Objective: Render each line of the material below as a JSON list of strings, one string per line, omitting blank lines. Leave the pictures out of the list.

Material provided:
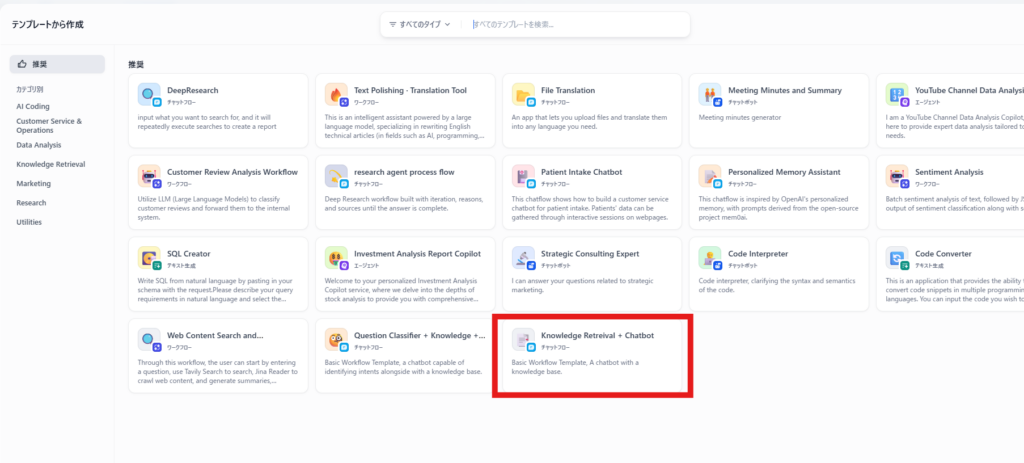Click the Patient Intake Chatbot icon

(x=523, y=177)
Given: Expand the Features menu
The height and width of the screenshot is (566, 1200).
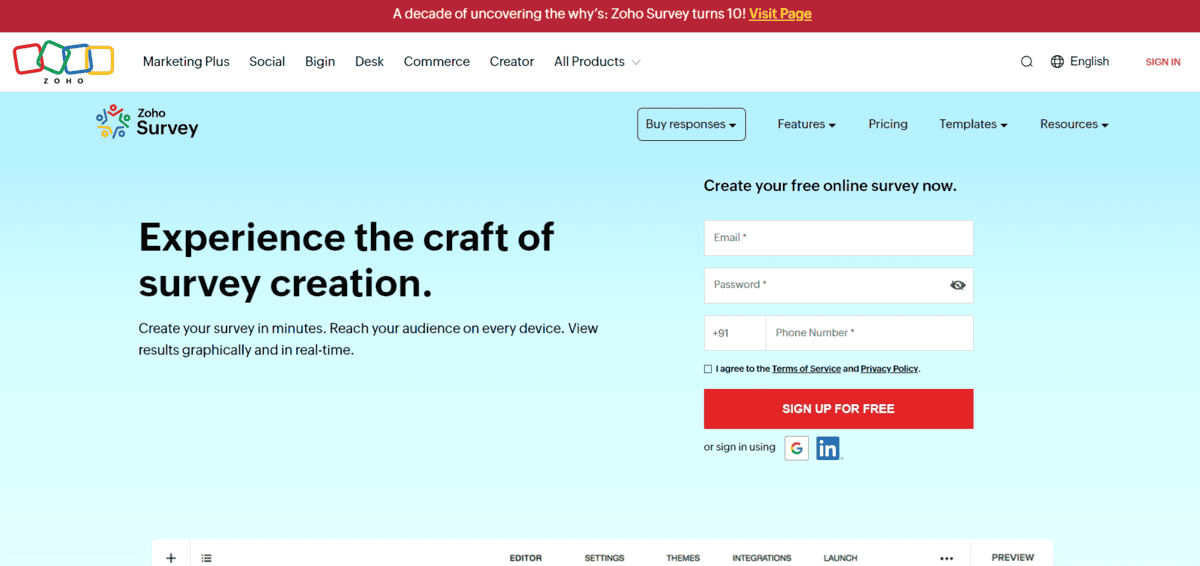Looking at the screenshot, I should coord(806,125).
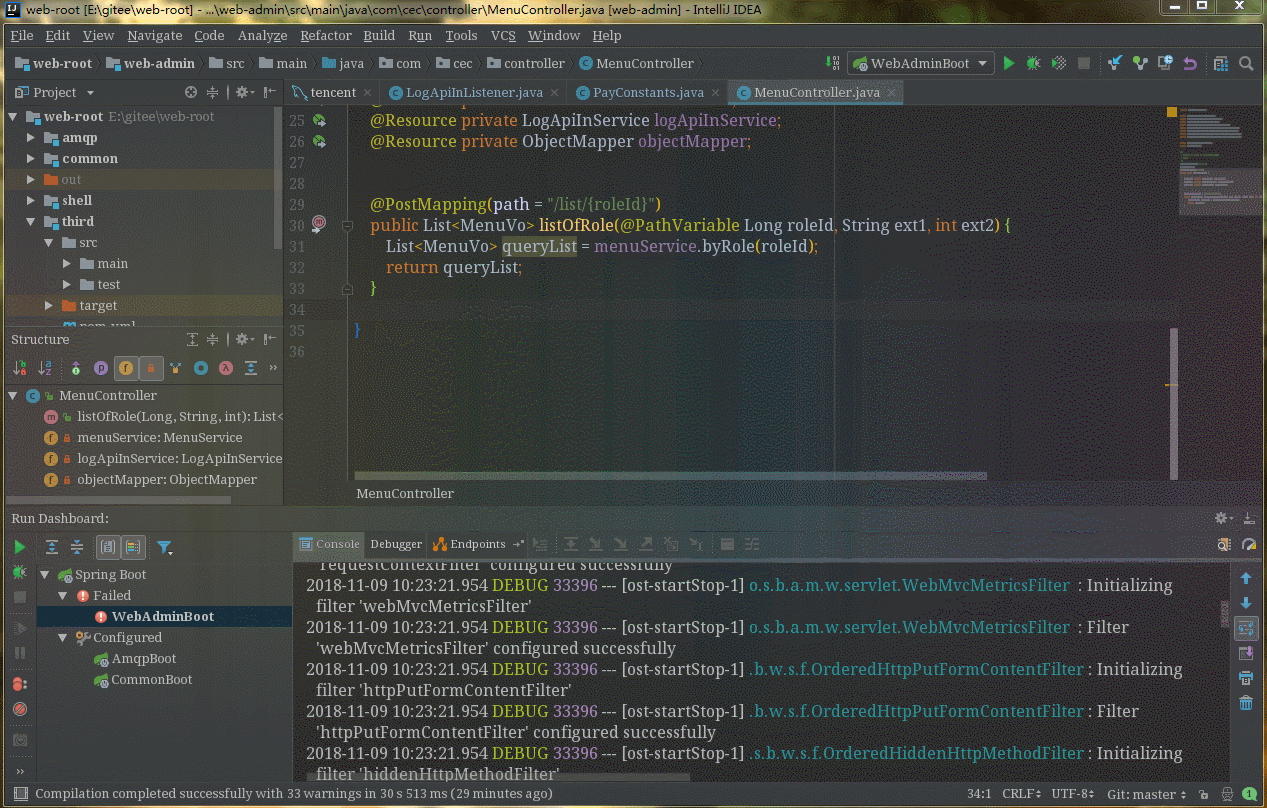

Exercise response:
[
  "Click the Patient Intake Chatbot icon",
  "(x=523, y=177)",
  "Given: Expand the Features menu",
  "The height and width of the screenshot is (566, 1200).",
  "Looking at the screenshot, I should coord(806,125)."
]